Until this Australian winter I definately preferred winter. The heat of summer is usually tougher on POTS and EM, for me, and last summer was a particularly hot one and I was so looking forward to winter. I was doing worse this past summer than I have since I've had POTS and EM symptoms.
But I've found that my EM is more difficult to manage this winter. My new, very recent, experience is that I get bone-chillingly cold during the day (as winter temps have dropped) and can be shivering inside my home under a blanket. If I let my feet get too cold they will feel like they are freezing (and sometimes burning at the same time -- a sort of ice-y burning). Or they will freeze and then start burning -- typical of the sort of thing many here have mentioned. Some days very light cotton socks are enough to keep my feet from freezing -- burning. Go without the socks and I'm asking for burning/freezing feet. Between about 5pm and 6pm I start to warm up. Suddenly my apartment is not 'too cold' as it has been all day. At a time of day when the sun has gone down, the temperature has dropped and hubby is complaining of the cold, that's when I start to feel okay. I start to feel more comfortable for a while -- which is good. Then I start feeling too warm. Then I go to bed and not long after I get too hot and burn, too cold and shiver, too hot and burn and repeat most nights, through the night, as I'm waking, and taking off and putting on bedsheets. Then there are the nights where I'm too cold all night, I wake repeatedly shivering and fall back asleep shivering. And occasionally, like last night, when I wake with my t-shirt damp and chilled -- at some point I've been sweating in my sleep but have not woken until I've coold down. On some winter nights I wake so hot I can't get out of bed quick enough to stand on cold tiles and cool down. On other winter nights (few occasions) I'm waking so chilled it stops me getting back to sleep.
I haven't used a heater in years. With EM I thought I wouldn't need a heater in winter, (or as long as the EM lasts). But I'm thinking about going to buy one for when I'm desperate to warm up. I can't believe I just wrote that. I haven't needed to warm up in years as I've felt way too warm generally. It's long been that I'm too hot. Now, getting the temperature right is like trying to steer a rudderless boat. I've realized that I hardly have any winter clothes. Nothing warm enough for when I get freezing cold. I walk around my apartment like a homeless lady, layered in clothing. Taking it off, putting it on as needed.
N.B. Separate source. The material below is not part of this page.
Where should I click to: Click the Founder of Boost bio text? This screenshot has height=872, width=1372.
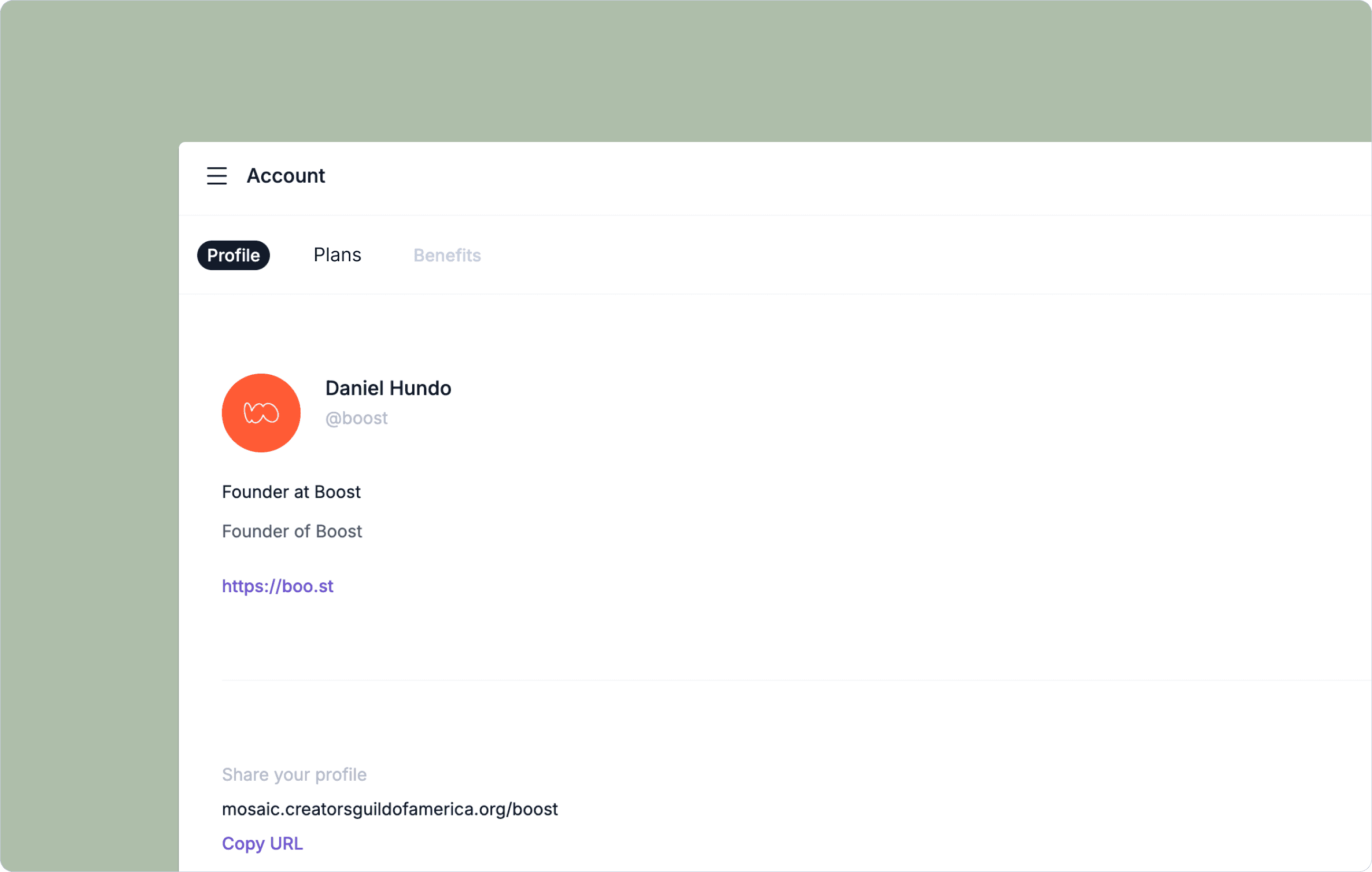tap(292, 531)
I guess the best place for me to live, now, is not about living somewhere colder as I had thought up until this winter. But it could be about leaving the city and high density living (although I might think differently if I had central air conditioning). I've lived nearly my whole life in the city and we live on a very busy road and the noise and just general busyness of it are starting to really affect me negatively. I am longing for the quiet of a more country area. Somewhere by the sea so I can take my swims on hot days. And central air. I need that, too. At the moment though, I'm relieved that we didn't have the opportunity to move somewhere colder given the changes I am now seeing in EM symptoms and what I assume is temperature dysregulation which is a symptom of POTS. Moving somewhere cooler could have been more difficult.
I'd like to say, though Sydney does get some very hot days in summer with high humidity most of the summer (which I hate) that I haven't experienced some of the extreme hot temperatures some members of this site have experienced day after day all through summer. If I lived in places that got that hot I'd definately want to move somewhere more temperate.
I've just realized that, for a while now, I haven't experienced that need to cover parts of my body to keep them warm and, at the same time, leave other parts uncovered to cool them. I guess everything just keeps changing and I have to adapt and find ways of coping.